I’ve seen headlines recently (tl;dr) about living through Watergate. Even those of us who lived through it tend to forget that at no time during the first year of that investigation did the thought of impeachment cross anyone’s mind. Nixon had won 49 of 50 states by demonizing blacks and hippies, who were obviously fronts for commies. He was popular, except with those who opposed the war he had promised to end. People knew that the “burglars” were CIA-connected but didn’t yet have the testimony about the money trail that provided all the dots that have long since been connected. Impeachment? It wasn’t even thought preposterous. It wasn’t thought at all.

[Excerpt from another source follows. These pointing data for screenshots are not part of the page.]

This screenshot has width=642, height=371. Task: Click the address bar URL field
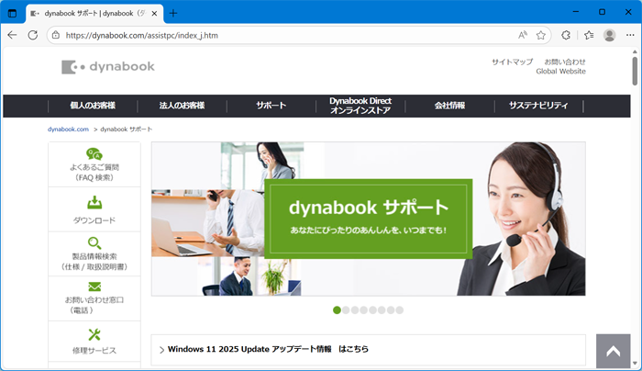tap(275, 35)

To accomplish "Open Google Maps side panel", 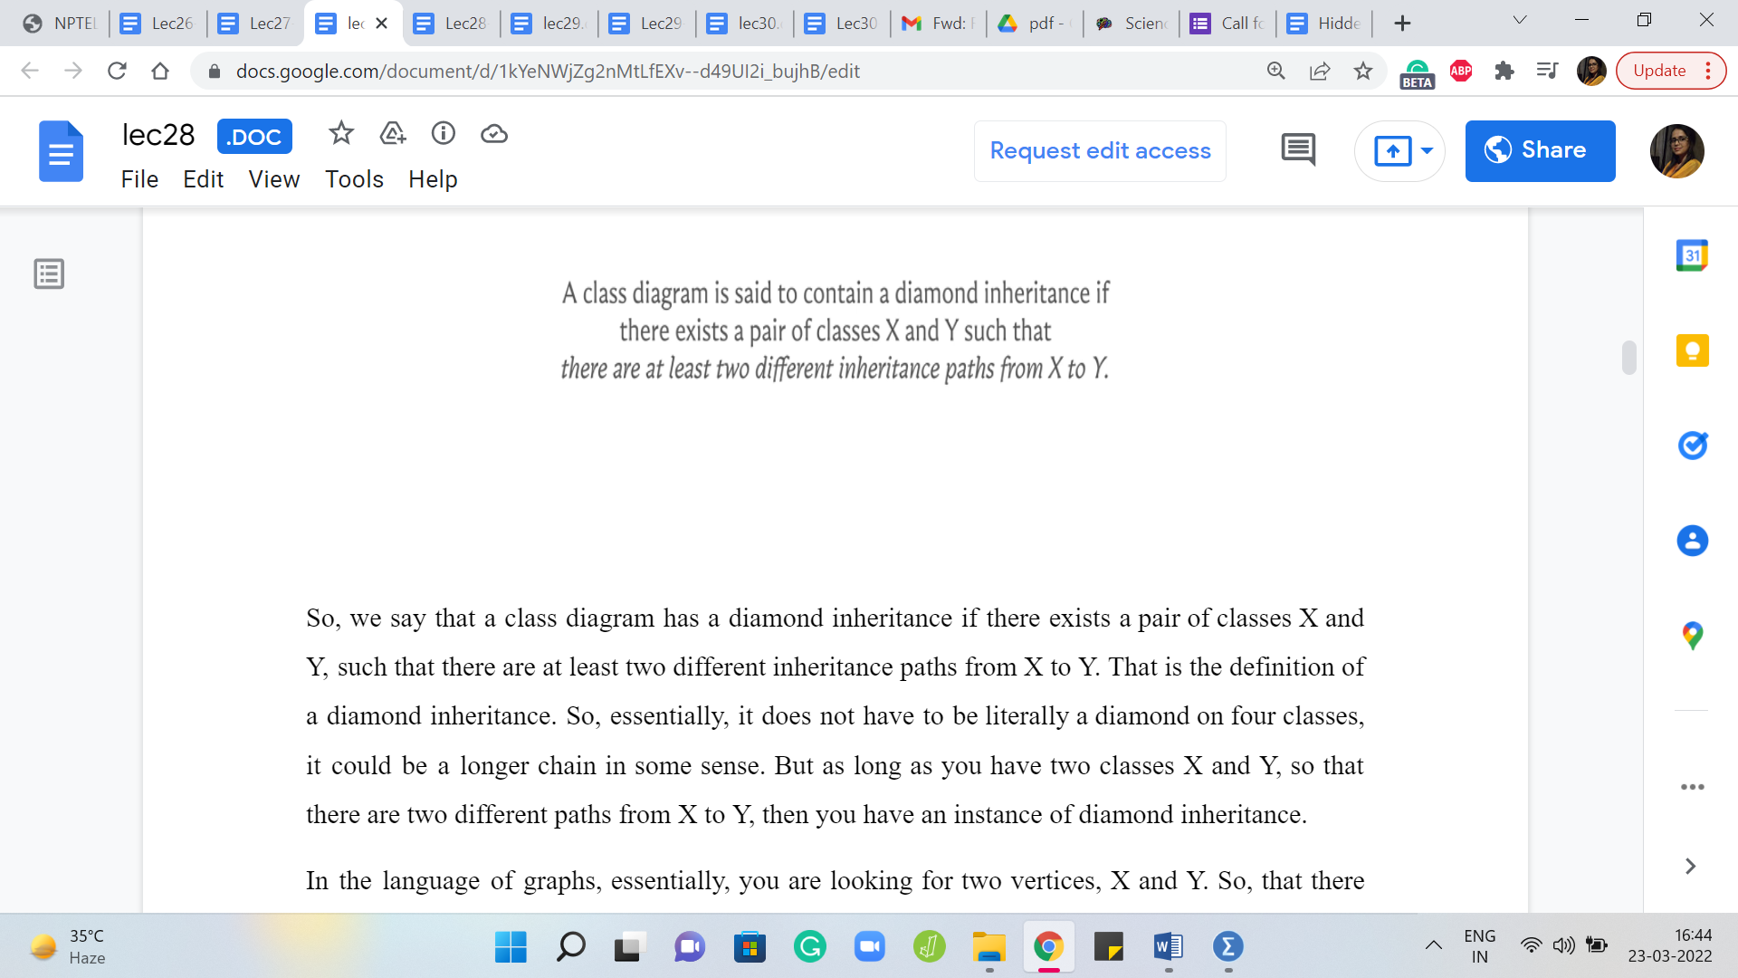I will (x=1692, y=636).
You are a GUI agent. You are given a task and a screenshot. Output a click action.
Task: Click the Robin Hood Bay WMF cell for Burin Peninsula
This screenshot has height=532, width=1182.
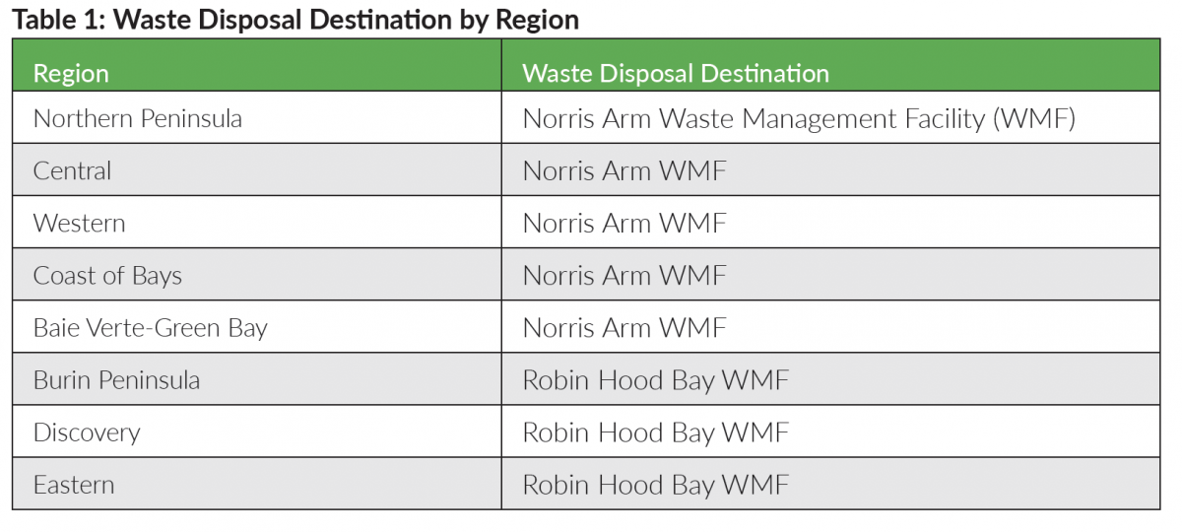click(655, 379)

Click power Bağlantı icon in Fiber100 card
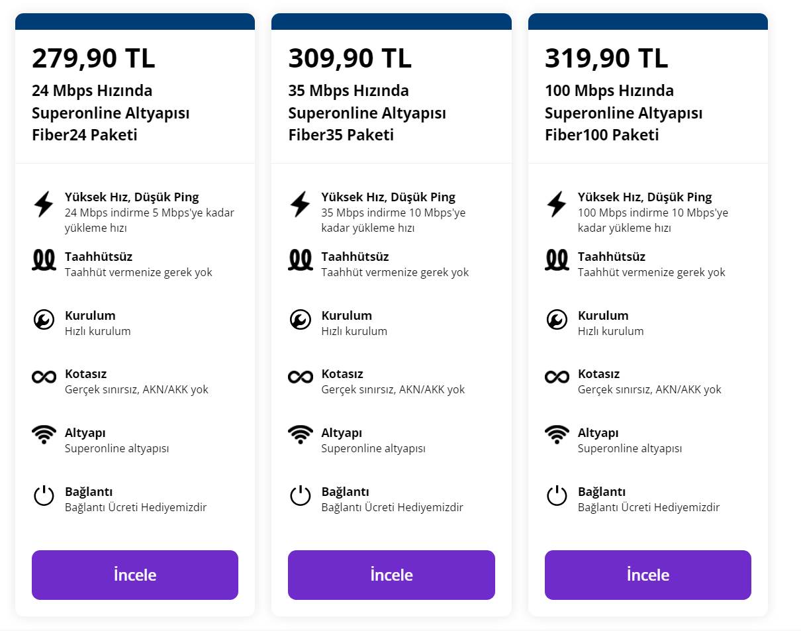(x=557, y=495)
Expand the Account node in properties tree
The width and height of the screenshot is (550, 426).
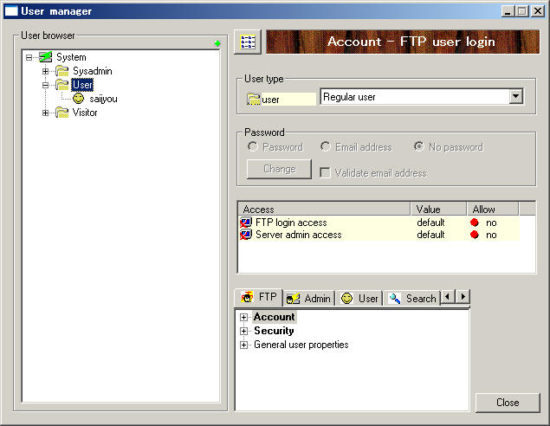(243, 317)
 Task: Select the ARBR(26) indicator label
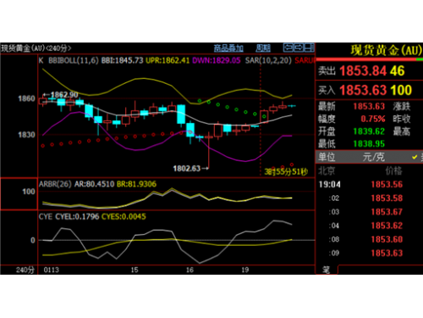coord(55,184)

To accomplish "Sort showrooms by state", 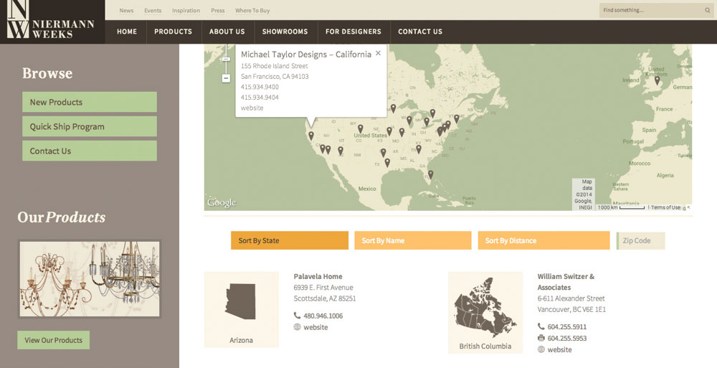I will 289,240.
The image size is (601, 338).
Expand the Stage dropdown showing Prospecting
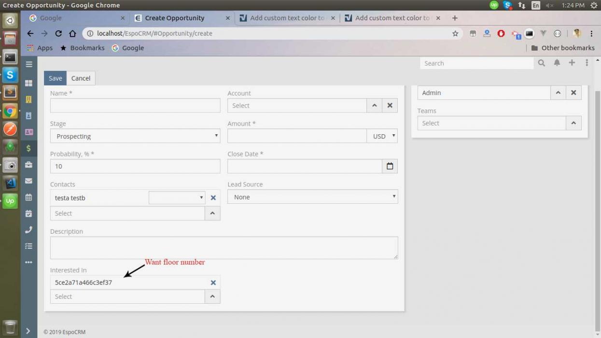tap(135, 136)
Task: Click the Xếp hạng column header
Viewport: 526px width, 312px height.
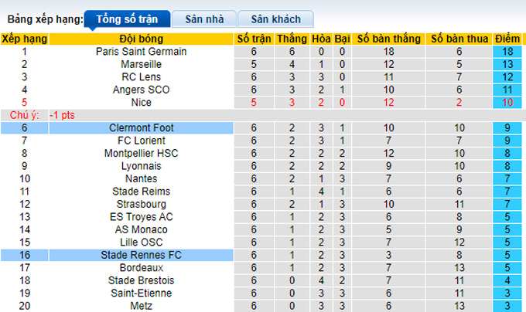Action: tap(24, 39)
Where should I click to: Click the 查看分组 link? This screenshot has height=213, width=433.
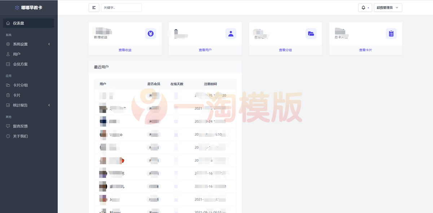click(x=285, y=50)
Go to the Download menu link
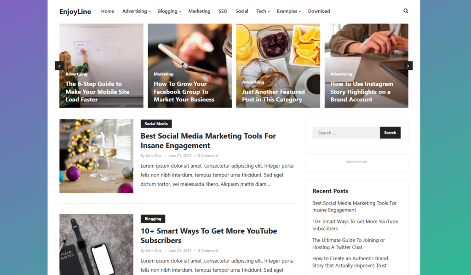Viewport: 471px width, 275px height. coord(319,11)
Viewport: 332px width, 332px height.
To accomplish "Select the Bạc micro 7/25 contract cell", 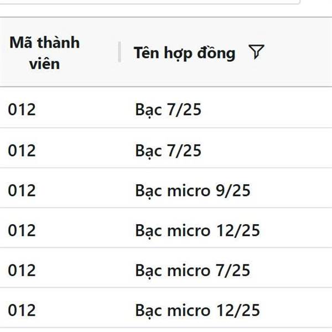I will pos(193,271).
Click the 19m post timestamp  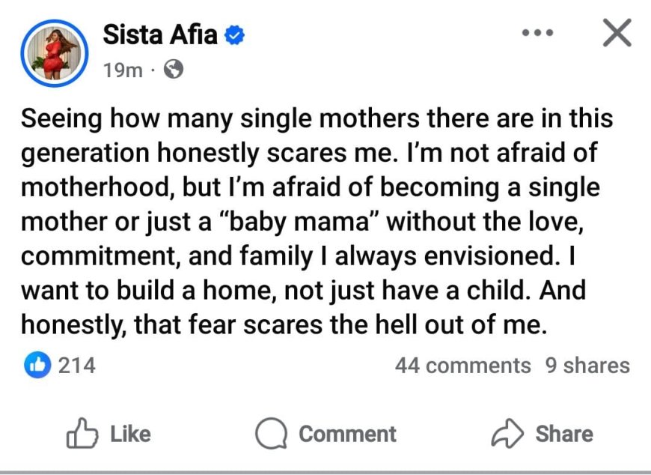(x=123, y=70)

For all their bungling, the men involved in Watergate, Nixon above all, knew government and how it works, which is a big reason they were able to stall and stiff-arm investigative attempts. We now know that the leaks to Woodstein came from FBI official Mark Felt. Republican apologists argue that he was angry at being passed over for promotion; they rarely point out that almost all prosecutors and investigators get frustrated that the truth might never get out. Without him, the cover-up might have worked.

Ignorance of government is a big problem with the Trump crew. As Josh Marshall notes in this masterly recap of what we know at this point, Trump wasn’t working with the best people — he was working with castoffs who couldn’t find jobs with one of the other 15 candidates. Given that so many of those candidates refused for so long to accept Trump’s victory, he only picked up retreads (like Kellyanne Conway from the Cruz campaign) late in the game, and even then he only got people who were willing to gamble their reputation within the mainstream GOP. His lawyers aren’t crack D.C. veterans, and even if they were they would have to contend with a client so clueless he unwittingly tweets out his guilt.

The underlying crimes of Trump and crew so dwarf those of Nixon, or even of the Reaganauts who launched Iran-Contra, that it’s impossible to hide them. Manafort’s money-shuffling schemes provide a key for prosecuting Trump and all his spawn for money laundering; just look at the Trump Panama tower fiasco. Flynn’s cowboy diplomacy and links to foreign agents open up all sorts of avenues; I suspect that if these threads are followed to their ends they will find that foreign money entered Trump accounts he used to “self-fund” the campaign.

This administration does not have just a crime or two to cover up — it is a criminal enterprise and has compromised everyone involved from top to bottom. If you think this is anything but the Goths and Vandals sacking Rome, look at Trump’s cabinet, several of whom immediately started spending taxpayer money on personal travel, others of whom furthered the interests of the corporations who have sponsored their political careers. We’re well past the point of these being “ethical” concerns. They should be criminal concerns.

Impeachment happened to Nixon when his crimes became to obvious to ignore. If that never happens to Trump, well, that’ll be the ballgame, won’t it?

Benito Mussolini, who invented fascism, said that it was a fusion of government and corporate industry. The nationalism and racism were the sops to the mob. If that’s not the system Trump is trying to impose, what is it?

How ironic that a political party birthed partly in the name of freedom dies by committing itself to fascism.